- **STUDY MATERIAL**:
-*-

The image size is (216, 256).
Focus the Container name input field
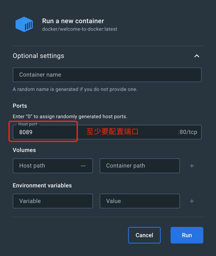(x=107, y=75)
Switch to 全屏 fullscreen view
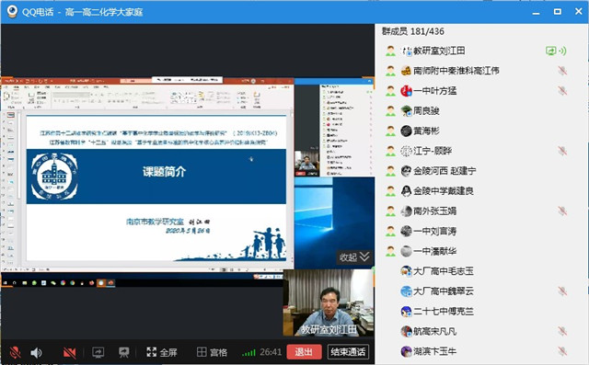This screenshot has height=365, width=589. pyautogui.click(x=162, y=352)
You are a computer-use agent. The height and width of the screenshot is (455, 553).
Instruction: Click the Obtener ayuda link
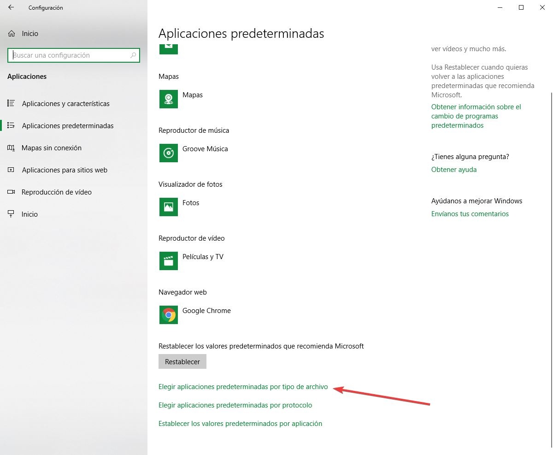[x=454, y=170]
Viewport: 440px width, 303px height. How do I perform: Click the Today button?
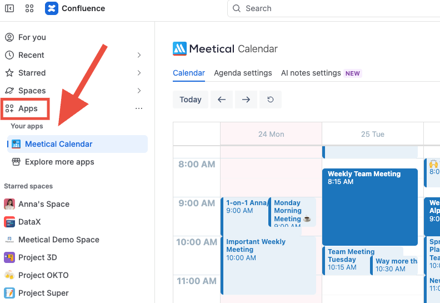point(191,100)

-*-

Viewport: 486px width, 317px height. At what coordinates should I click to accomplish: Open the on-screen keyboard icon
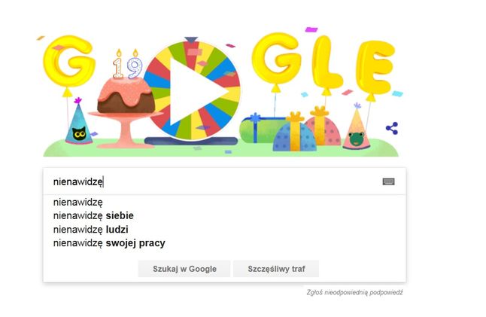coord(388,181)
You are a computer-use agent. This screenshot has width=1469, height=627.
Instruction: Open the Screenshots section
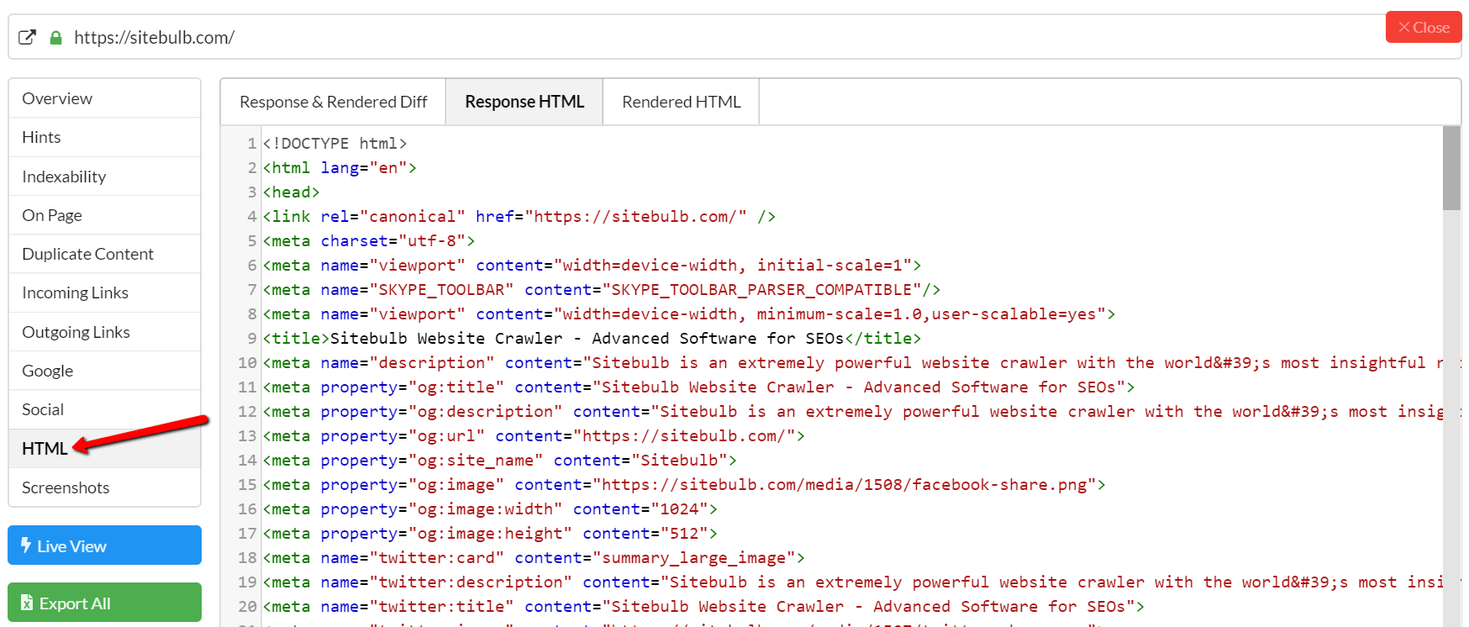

-*-

- **PROMPT**: Copy out each line carrying the string "computer" from the data.

- **SOLUTION TO THIS PROBLEM**:
You are a computer-use agent. The height and width of the screenshot is (455, 553).
You are a computer-use agent. This screenshot has width=1469, height=627.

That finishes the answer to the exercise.